In 1844, a modern brick school was built beside the log schoolhouse which was closer to the river. In 1857, a two story schoolhouse was built but on October 29, 1879, while school was in session, a fire broke out that destroyed the building. The children and teachers escaped but that created a need for a place to meet. Classes moved into the old Catholic Church and a small house nearby until 1880 when the present school was finished.
You might wonder why they didn't go back to using the one story brick school. It had been sold to what was called the German Lutheran Church by then. Later, they built their own church "up the hill" (now the Zion Lutheran Church) and sold the old building and lot to the Town of Hampton in 1864 for $200. When you see the children on the playground today, they are on the site of the first brick school-house and Village Hall.
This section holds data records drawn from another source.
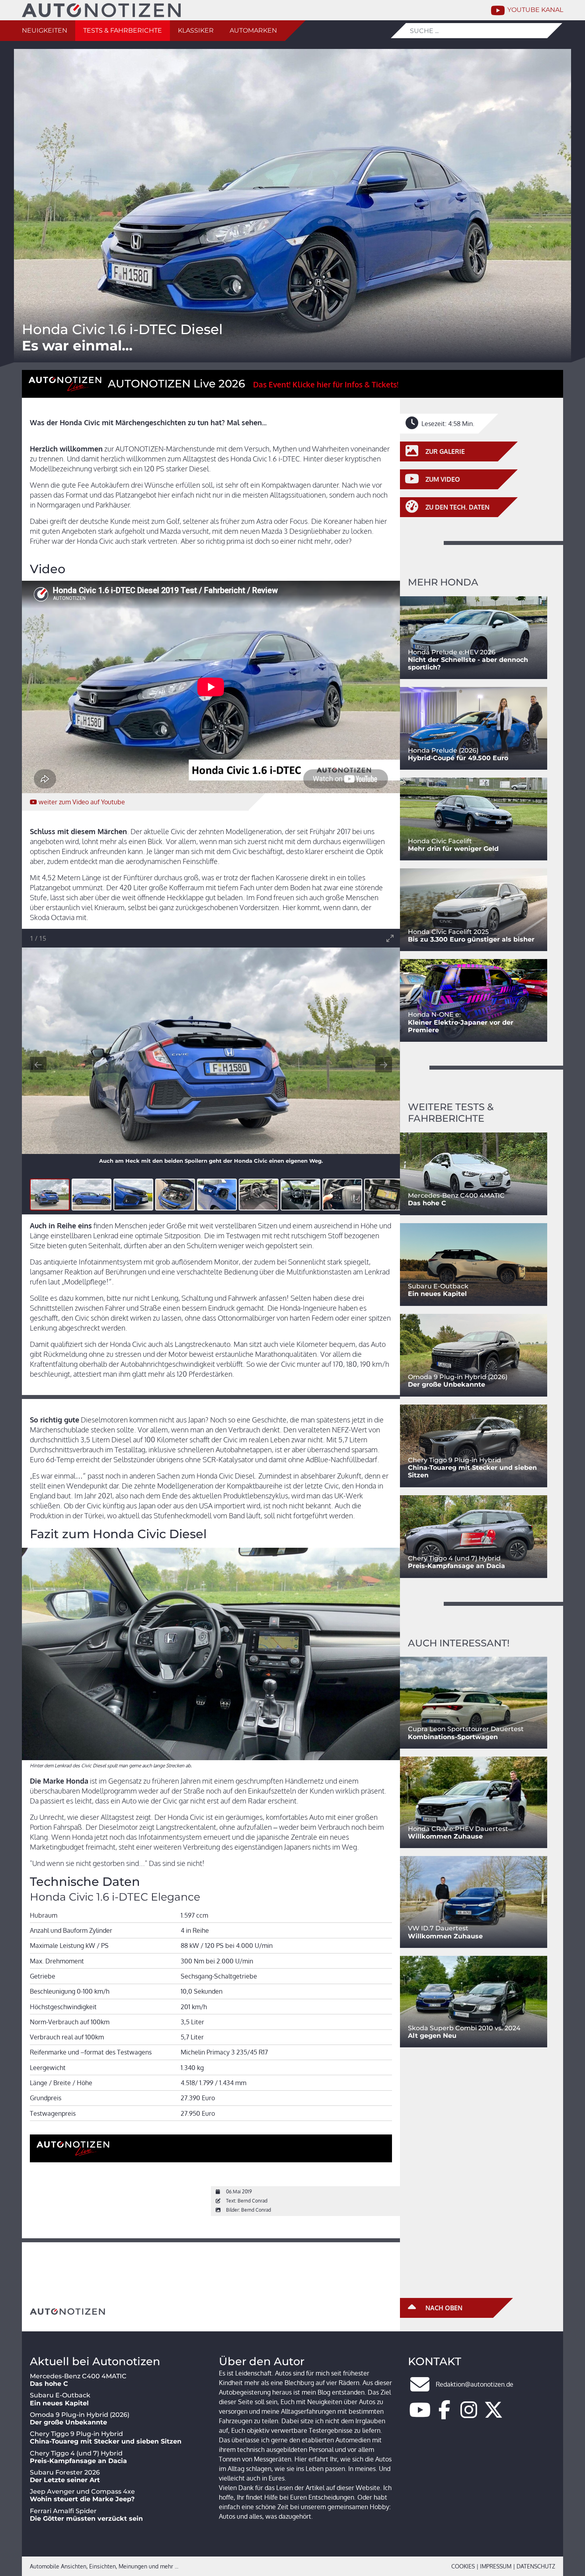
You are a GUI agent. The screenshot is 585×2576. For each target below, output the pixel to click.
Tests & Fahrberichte (122, 30)
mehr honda (443, 582)
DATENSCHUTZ (536, 2566)
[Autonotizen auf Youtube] (420, 2414)
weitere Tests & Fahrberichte (450, 1112)
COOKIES (463, 2566)
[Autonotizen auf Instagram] (469, 2414)
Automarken (253, 30)
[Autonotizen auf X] (493, 2414)
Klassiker (196, 30)
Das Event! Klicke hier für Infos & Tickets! (325, 384)
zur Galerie (444, 451)
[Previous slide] (38, 1064)
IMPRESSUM (495, 2566)
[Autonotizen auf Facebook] (444, 2414)
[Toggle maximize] (390, 938)
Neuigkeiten (44, 30)
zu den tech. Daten (456, 507)
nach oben (443, 2308)
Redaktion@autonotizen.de (474, 2384)
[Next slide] (383, 1064)
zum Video (82, 802)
After the end of WWII, the population increased so much that Mrs. Mary England's first grade class was held in the current Village Hall until space could be made for all the children. In November, 1950, a bond passed for $52,000 for the urgently needed 3 classrooms and indoor washrooms. On Sunday, April 7th, 1951, an open house was held in the new addition. At that time, parents had a more hands-on involvement with the school. To speed the opening, parents painted walls, cleaned and even laid the tiles on the floors.
February 4, 1968, open house was held for a second addition. The upper grade students acted as proud tour guides. Today, the changes are internal. In the 1800's, children only needed to know how to do a little arithmetic and read to work themselves into a good job. Now, computer training is an absolute necessity so the school has adapted to teach these skills. Many generations have altered the original two story red brick building with more class-room, adding electricity and indoor plumbing but the purpose of the school has remained the same. Preparing our children to get the most out of life.
Most recently, our school has been presented with the "Bright Star®" award for excellence. School Search, a Kansas City based firm working with major companies that provide information to relocating employees, analyzes data from testing, funding and community participation and advises which schools "do the best job" for the students. Recipients of the Bright Star award are given special consideration for additional funding as they are judged as good stewards. Hampton School students rank in the upper one third of Illinois school districts in academic performance.
The Bright Star™ award is just another indication of the quality of life experienced in the northern Quad Cities area. The smaller river communities share a common pioneer history and spirit that can only be found here. Recent growth in housing and family oriented independent businesses are retaining the small-town-America life style that so many desire. We really are lucky to live here!